◆ Given instruction: Translate this sentence from the passage on professional breadcrumbing into Spanish: "Professional breadcrumbing can take on many different forms, but the key is that it’s over a sustained period of time."

Professional breadcrumbing can take on many different forms, but the key is that it’s over a sustained period of time.

For example, it’s the boss who often drops hints about how good your work is and that they want to reward you for it - with a promotion or pay rise - but never actually follows through.

Or it’s the colleagues who start praising you just before they need your help with a piece of work, and then drop you until the next time you can be of use to them, at which point they’ll start talking to you again.

Breadcrumbing can even begin before you’ve started in a job. It’s the promises from a prospective employer about the great things you’ll get to do in a role, promises which continue after you’ve accepted the role but never quite become real.

If you're the victim of breadcrumbing at work, there are things you can do.
If you’re the victim of breadcrumbing at work, there are things you can do. 

What do I do if I’m the victim of breadcrumbing at work?

The first thing to do is identify the breadcrumbing and who the perpetrator is.

[Lines of data]
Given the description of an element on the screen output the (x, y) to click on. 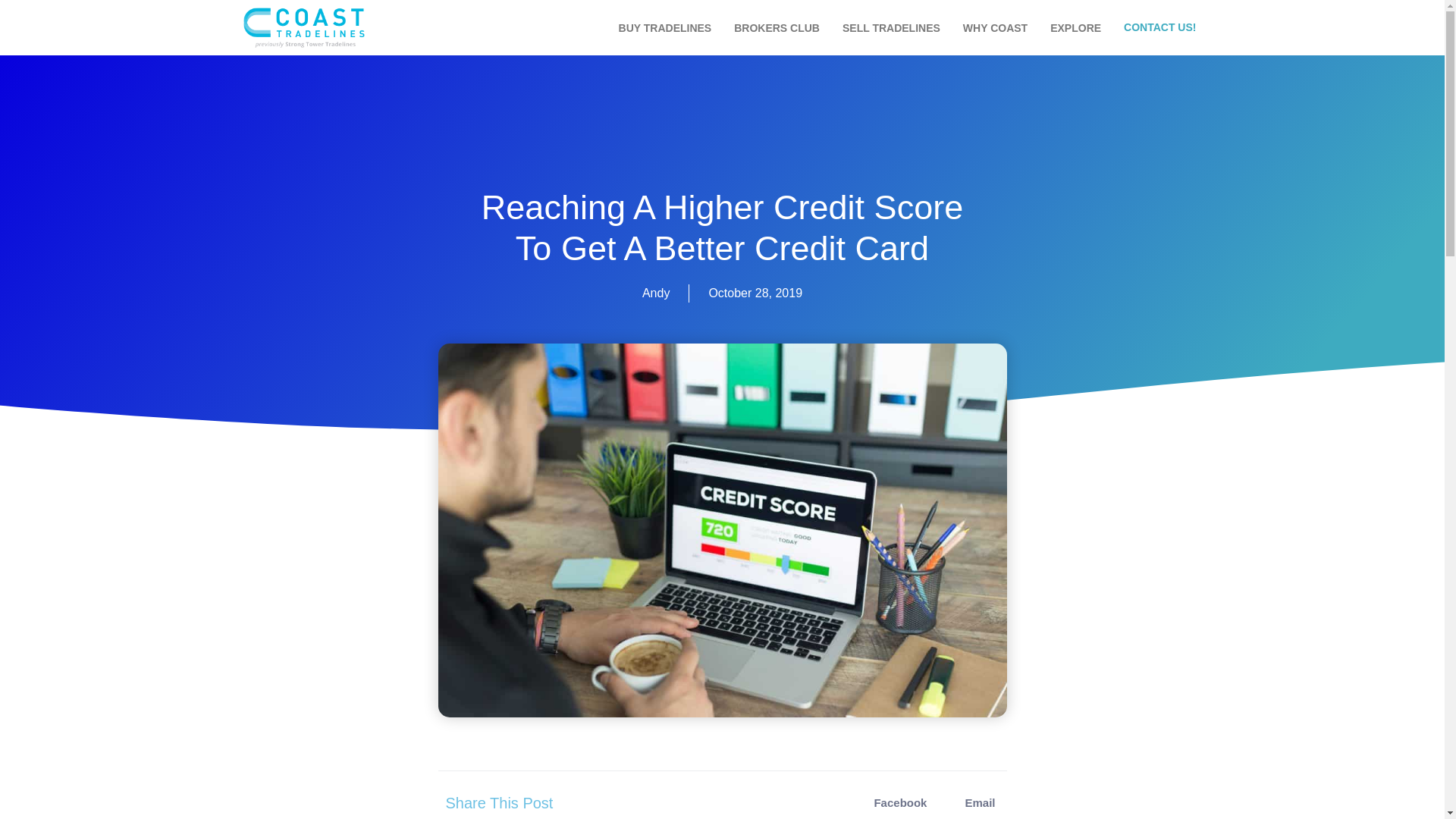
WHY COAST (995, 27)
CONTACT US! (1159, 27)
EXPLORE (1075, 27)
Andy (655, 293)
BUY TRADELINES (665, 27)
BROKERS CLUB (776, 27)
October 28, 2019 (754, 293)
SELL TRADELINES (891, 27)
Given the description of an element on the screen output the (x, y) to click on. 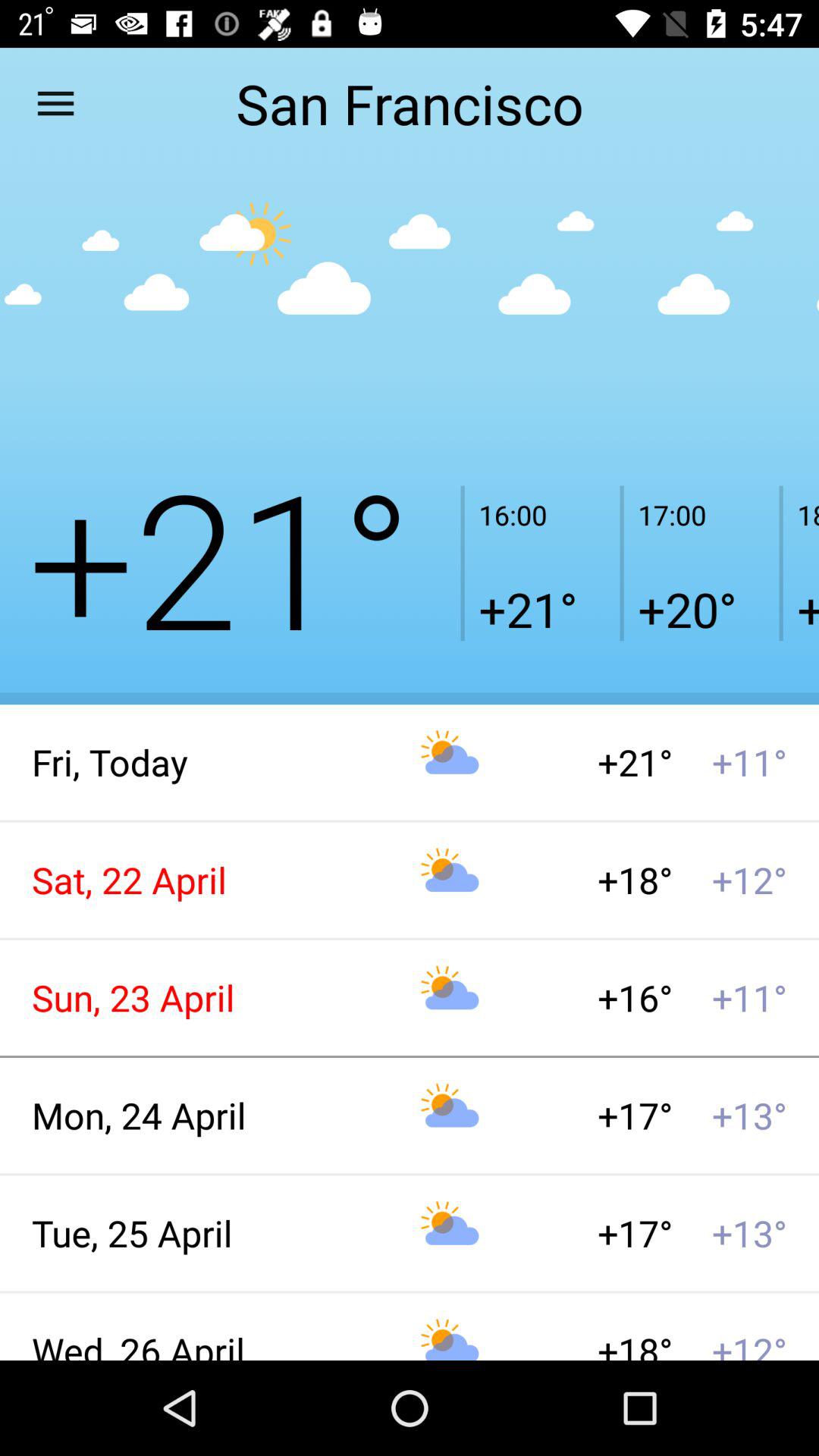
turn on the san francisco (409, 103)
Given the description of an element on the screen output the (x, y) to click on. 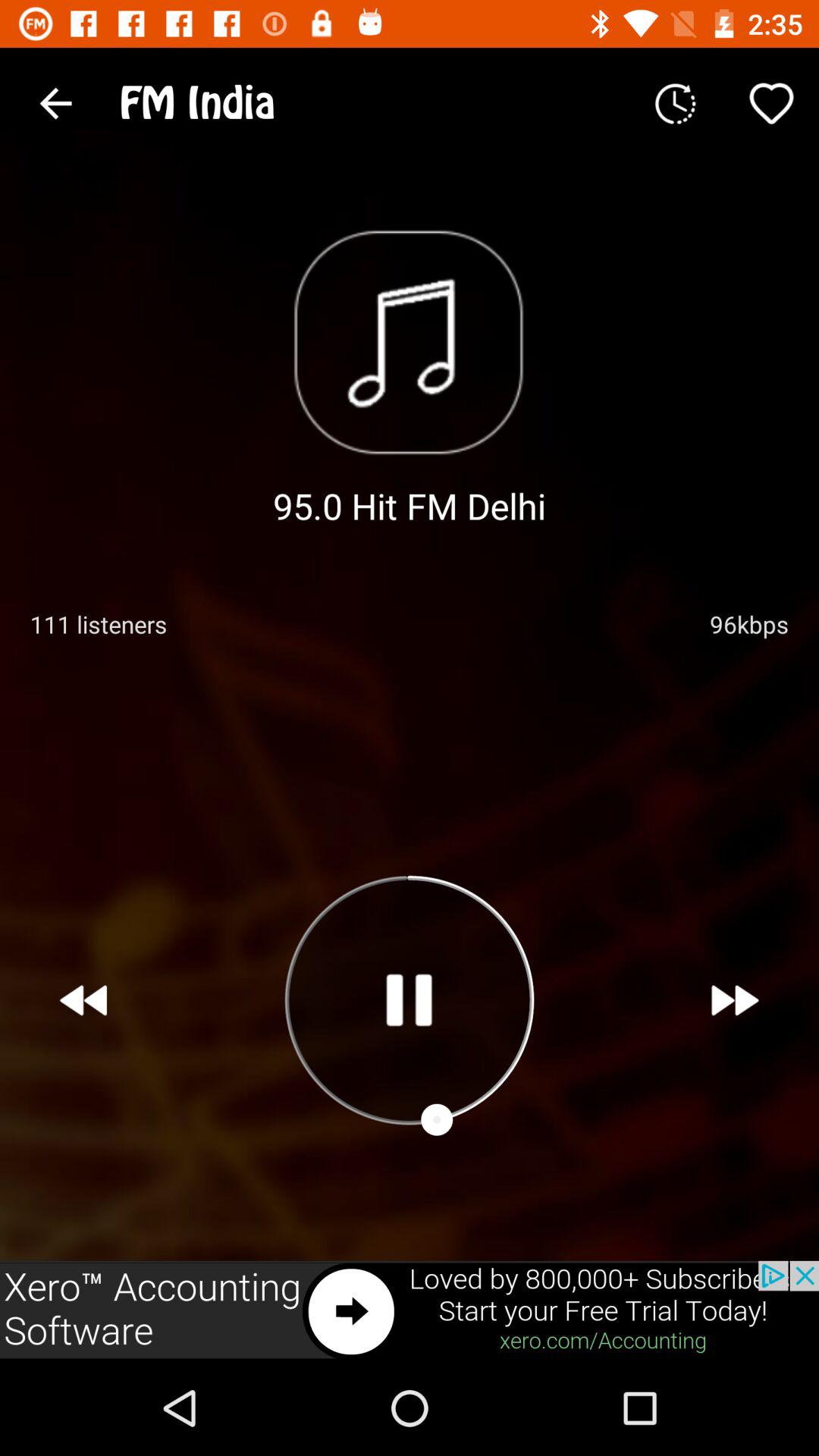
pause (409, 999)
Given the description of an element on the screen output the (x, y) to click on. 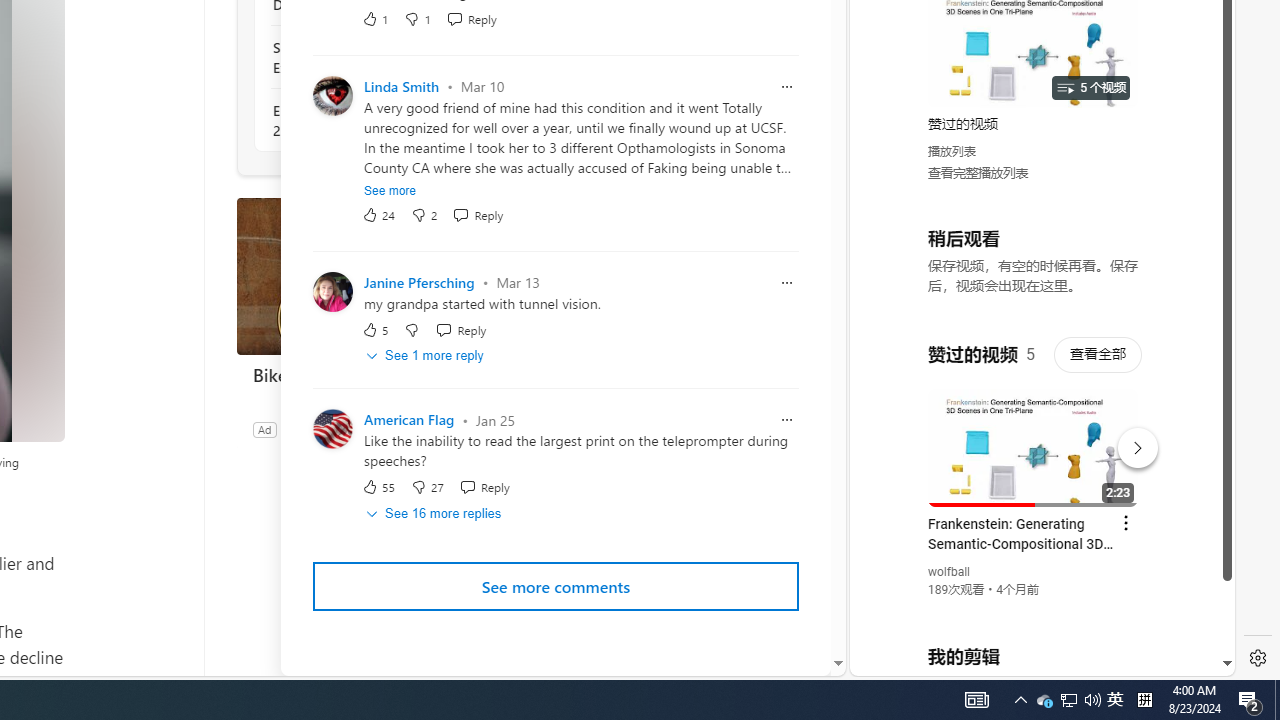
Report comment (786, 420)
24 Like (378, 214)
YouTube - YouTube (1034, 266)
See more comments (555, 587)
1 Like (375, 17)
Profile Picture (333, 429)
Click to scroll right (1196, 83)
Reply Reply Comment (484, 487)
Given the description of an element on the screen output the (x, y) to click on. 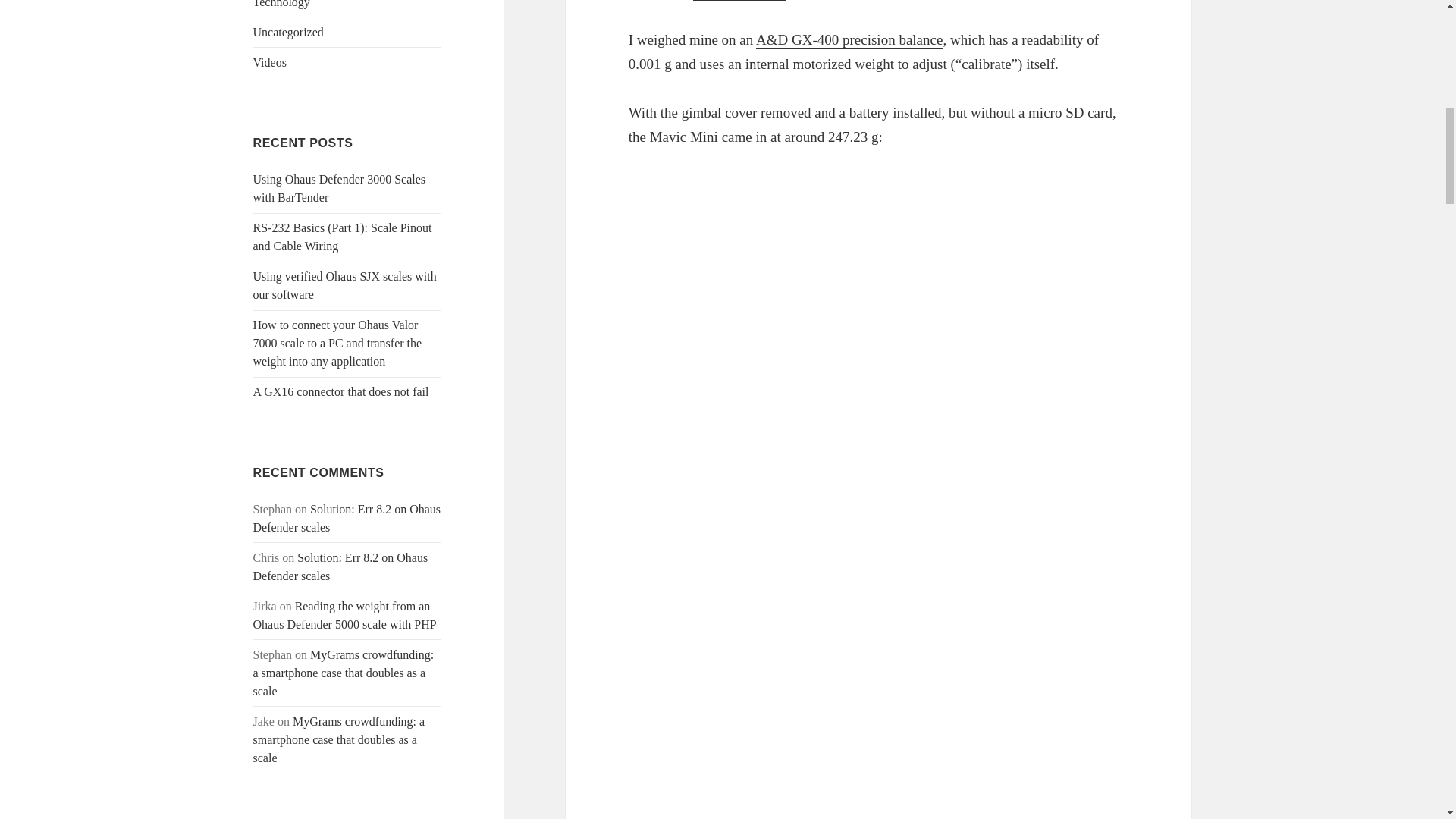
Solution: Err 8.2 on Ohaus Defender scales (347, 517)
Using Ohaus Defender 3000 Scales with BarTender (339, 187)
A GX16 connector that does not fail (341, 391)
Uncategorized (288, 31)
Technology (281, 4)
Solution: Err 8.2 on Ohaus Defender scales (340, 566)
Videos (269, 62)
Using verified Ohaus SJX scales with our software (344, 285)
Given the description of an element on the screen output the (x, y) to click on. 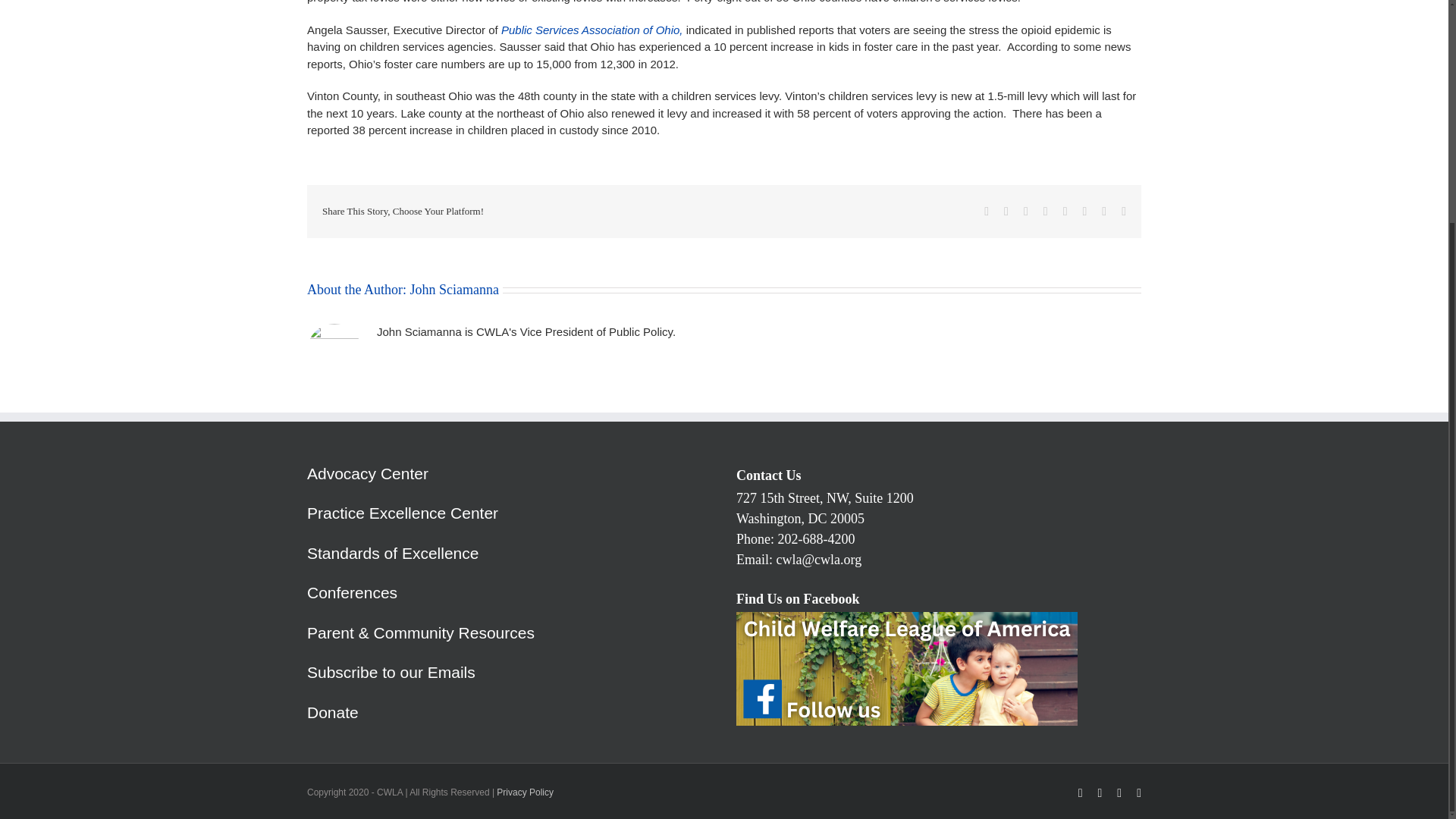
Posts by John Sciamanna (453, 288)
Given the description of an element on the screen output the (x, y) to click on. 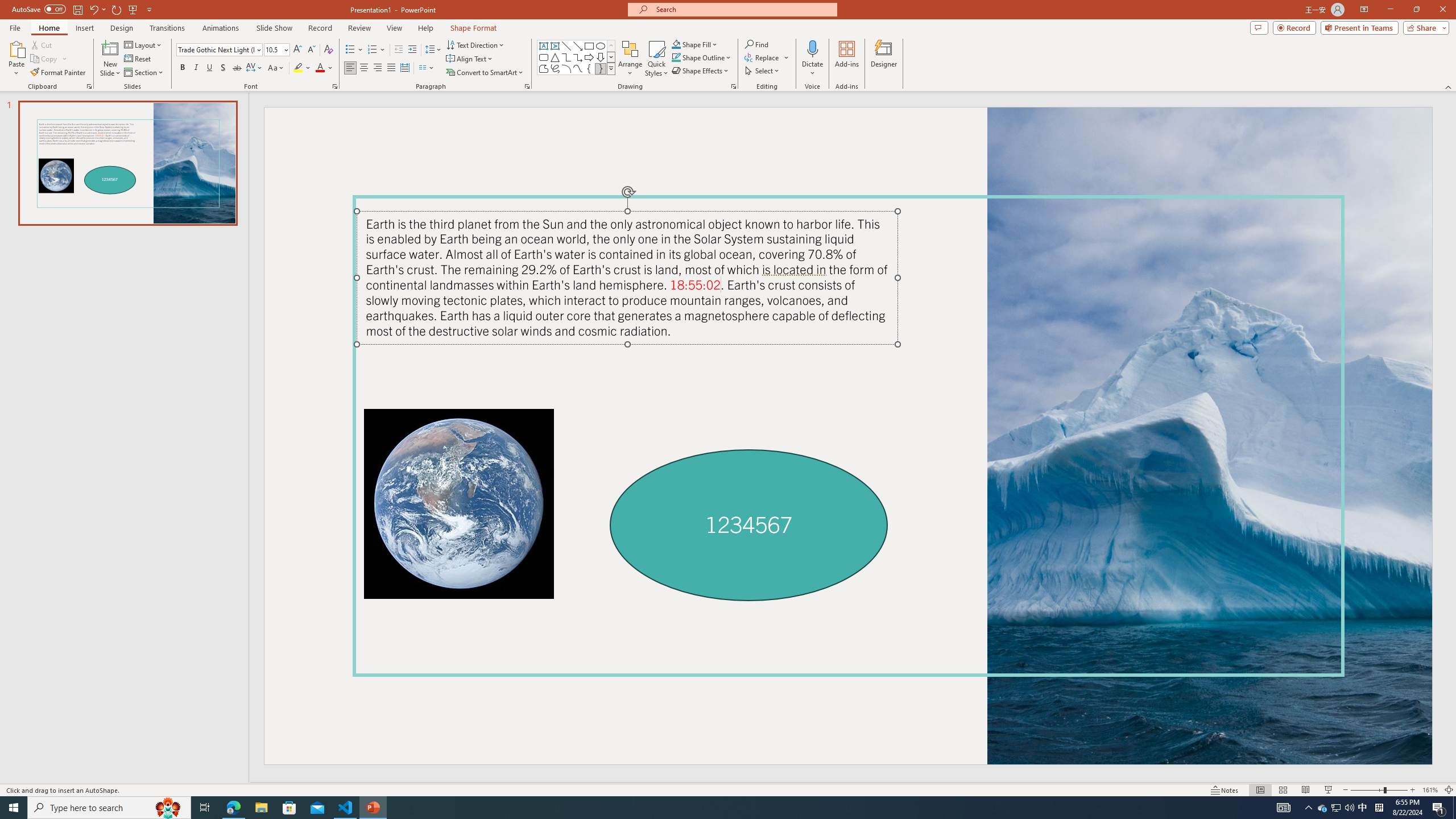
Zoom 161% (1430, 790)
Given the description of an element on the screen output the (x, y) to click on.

◆ Solved exercise: El breadcrumbing profesional puede adoptar muchas formas diferentes, pero la clave es que se da durante un período de tiempo prolongado.